Leaving his family behind in Florence, in 1877, Torello Ancillotti moved to Rouen in France where, during a liaison with the Countess of Barr, he began an intense and successful period of artistic activity as a painter, water colourist and sculptor.

Relationship with painter Giovanni Costetti
Following in her father's footsteps, Goretti attended the Accademia di Belle Arti in Florence before taking advanced classes at Giovanni Fattori's Free School of the Nude. It was there that she probably met and started a love affair with fellow student and artist, Giovanni Costetti (1878–1949).  He painted a portrait of her entitled The Good Smile  found in the Modern Art Gallery of the Pitti Palace in Florence. In 1899, she also painted a portrait of him that hangs in the same gallery.

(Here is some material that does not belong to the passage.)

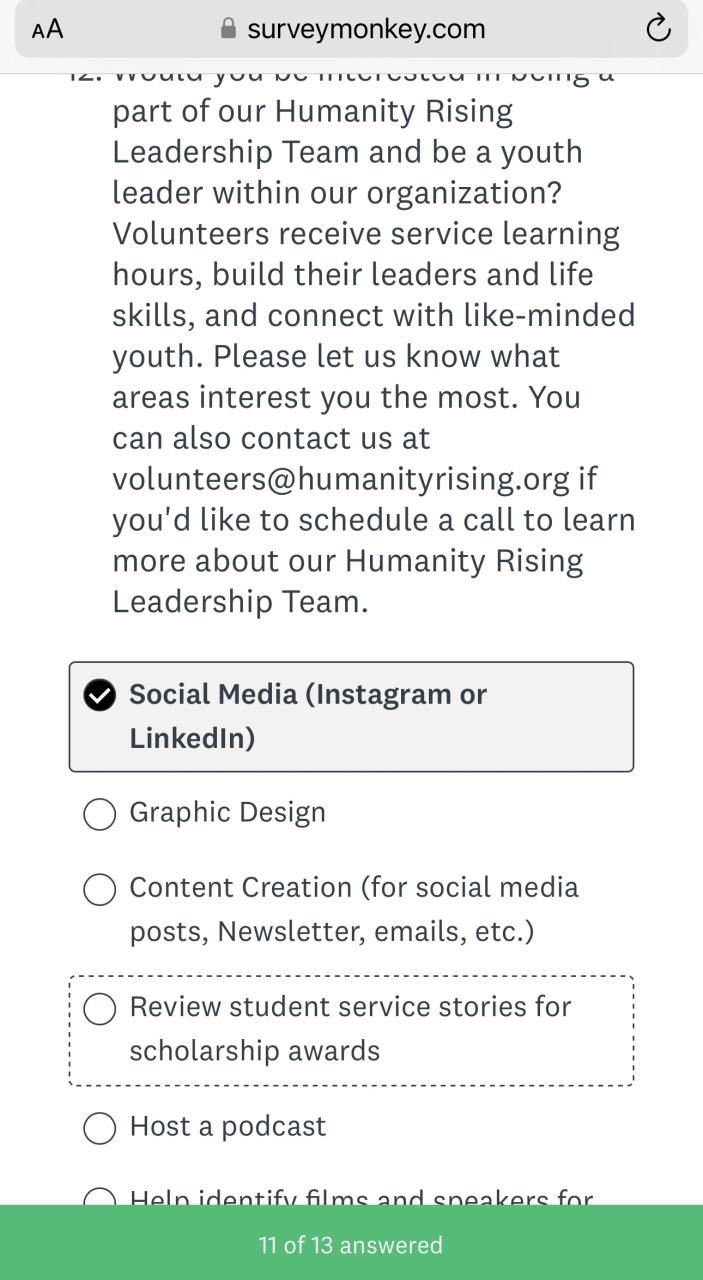Click the volunteers@humanityrising.org email address
Viewport: 703px width, 1280px height.
[x=341, y=479]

In 1901, both artists took part in the 1901 Alinari Divine Comedy Competition, which involved preparing new illustrations for Dante's epic poem The Divine Comedy.

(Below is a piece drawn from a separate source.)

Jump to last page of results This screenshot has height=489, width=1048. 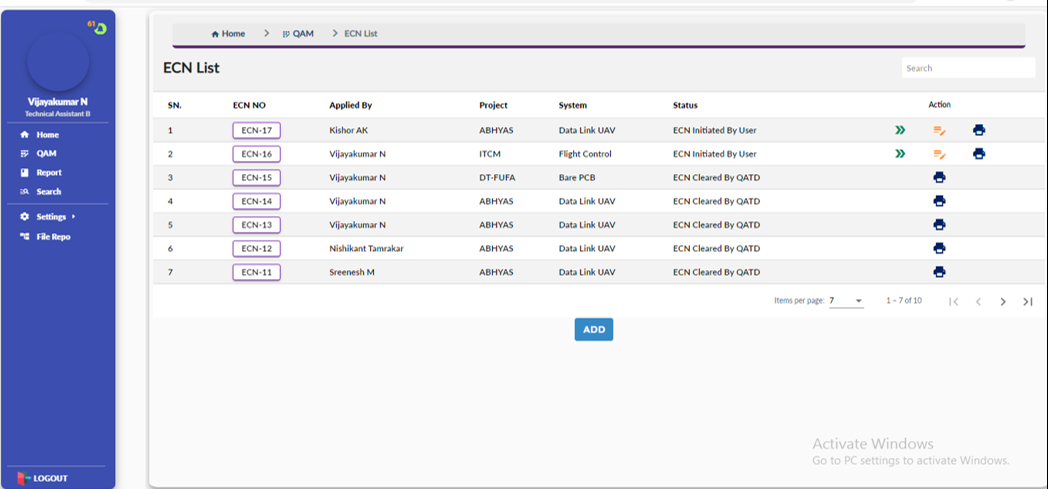pos(1027,302)
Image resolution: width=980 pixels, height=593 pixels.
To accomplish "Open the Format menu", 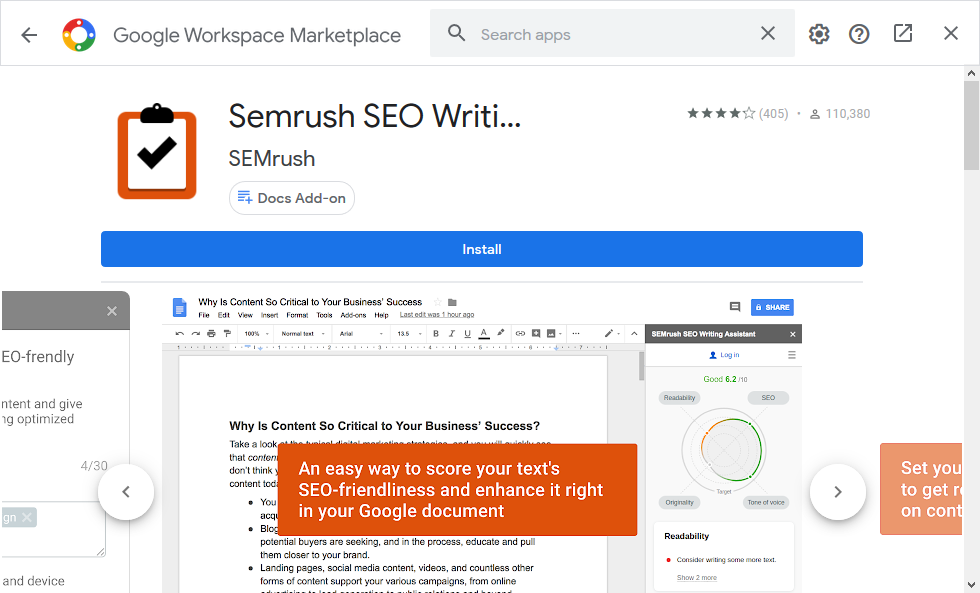I will 297,313.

In 1903 Cosetti challenged a rival artist, Augusto Mussini (1870–1919) to a duel because he had become infatuated with Goretti. When Mussini disappeared from the city, he was feared dead. Instead, he had escaped from Florence to take refuge in a monastery in the north of Italy where he became a monk, although he never pronounced his final vows.

That same year, Costetti reported two of Goretti's aunts to the police accusing them of keeping her a recluse. Before leaving Florence after she had ended the affair, she made a statement before a public notary in which she said she had, of her own free will, refused to marry Costetti and strongly denied the rumor that she had been forced into seclusion by her relatives declaring "I am an adult and no one can impose their will on me".

Artistic legacy
Following her departure from Florence, she settled at Stellata, in the province of Ferrara. Here she met Andrea Goretti, whom she married in Fiesole soon after, on 22 February 1904. This was the same year she painted her Self Portrait which is amongst the 170 watercolors, pastels, and pencil drawings  bequeathed by her only daughter Maria Sara Goretti to the Modern Art Collection.

Additional vocations
During World War I she worked as a nurse tending the wounded and the dying; that in 1925, she became a Quaker entering the Society of Friends of London; and that, in 1932, she was a registered member of the Italian Trade Union of  Women Professional Artists.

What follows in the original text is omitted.